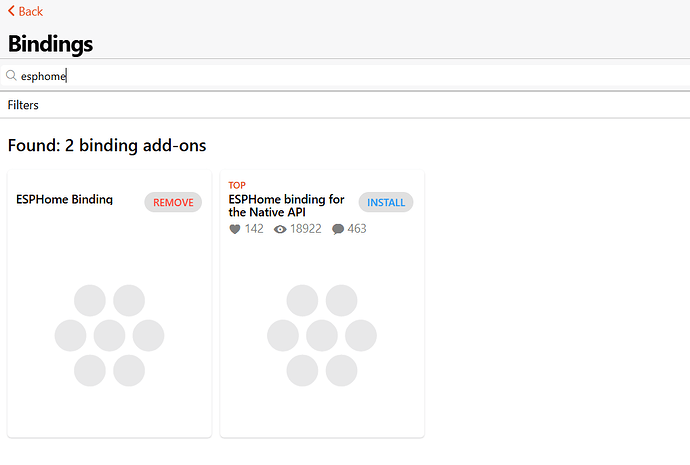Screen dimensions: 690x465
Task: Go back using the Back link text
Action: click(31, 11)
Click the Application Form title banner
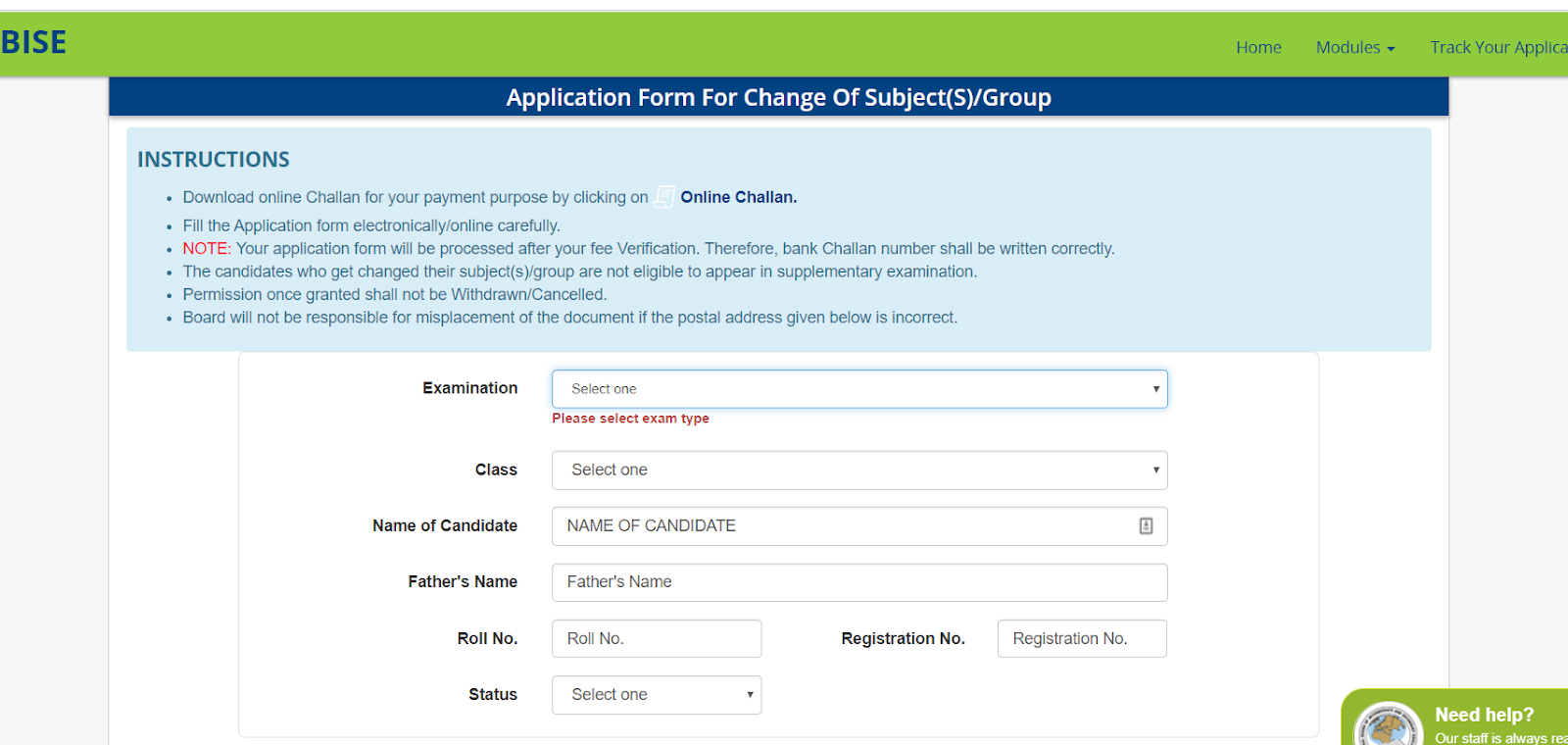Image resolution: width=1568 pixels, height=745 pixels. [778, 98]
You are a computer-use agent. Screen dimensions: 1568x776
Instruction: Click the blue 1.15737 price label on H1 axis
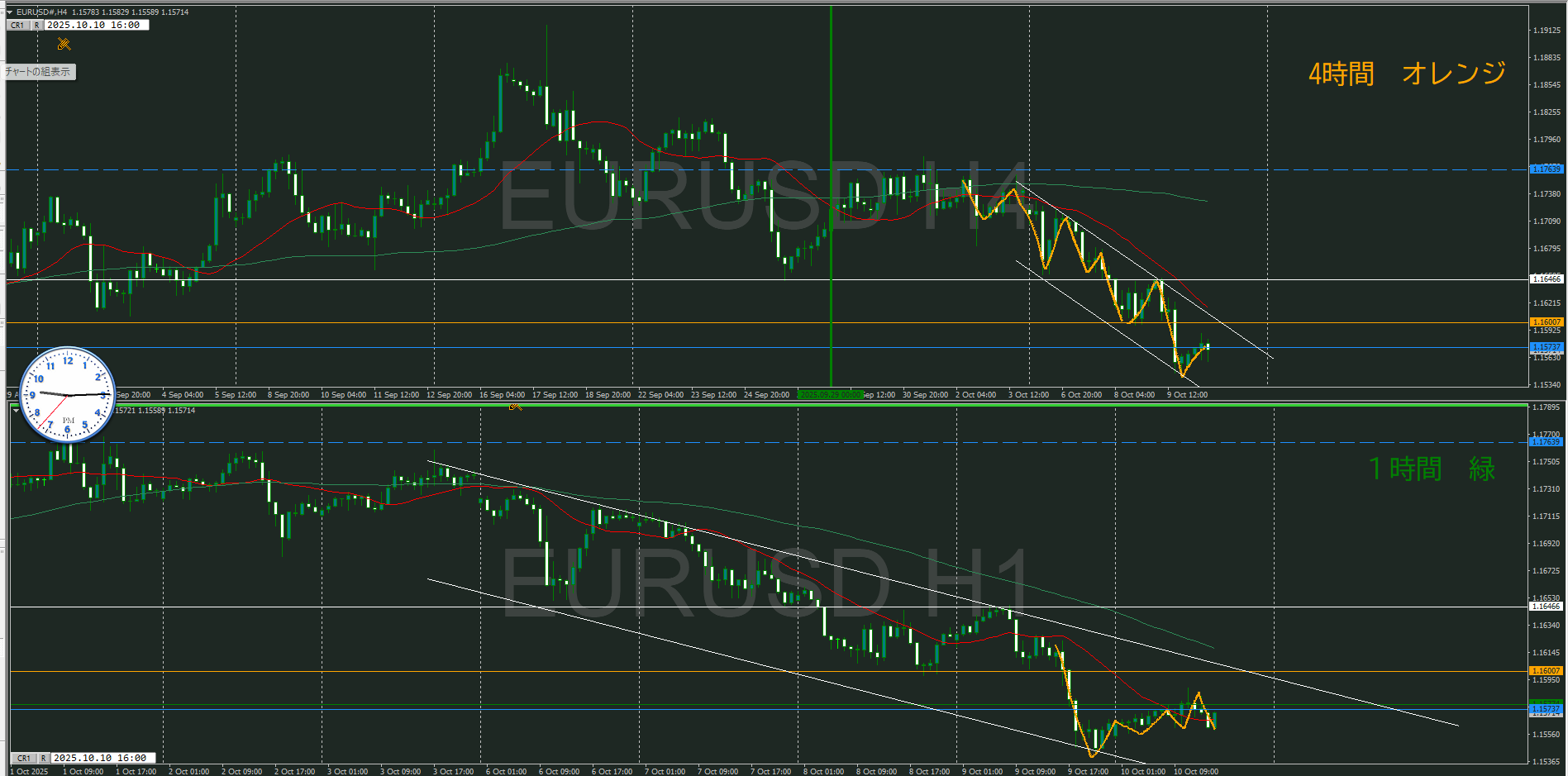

■ **Task**
Rewrite all the lines above, putting "heading" in place of "title banner" and changing nothing else. Leave out the pictures.

■ **Exercise result**
Screen dimensions: 690x465
Task: Go back using the Back link text
Action: click(31, 11)
Click the Application Form heading
Image resolution: width=1568 pixels, height=745 pixels. [778, 98]
You are a computer-use agent. Screen dimensions: 1568x776
Instruction: Click the blue 1.15737 price label on H1 axis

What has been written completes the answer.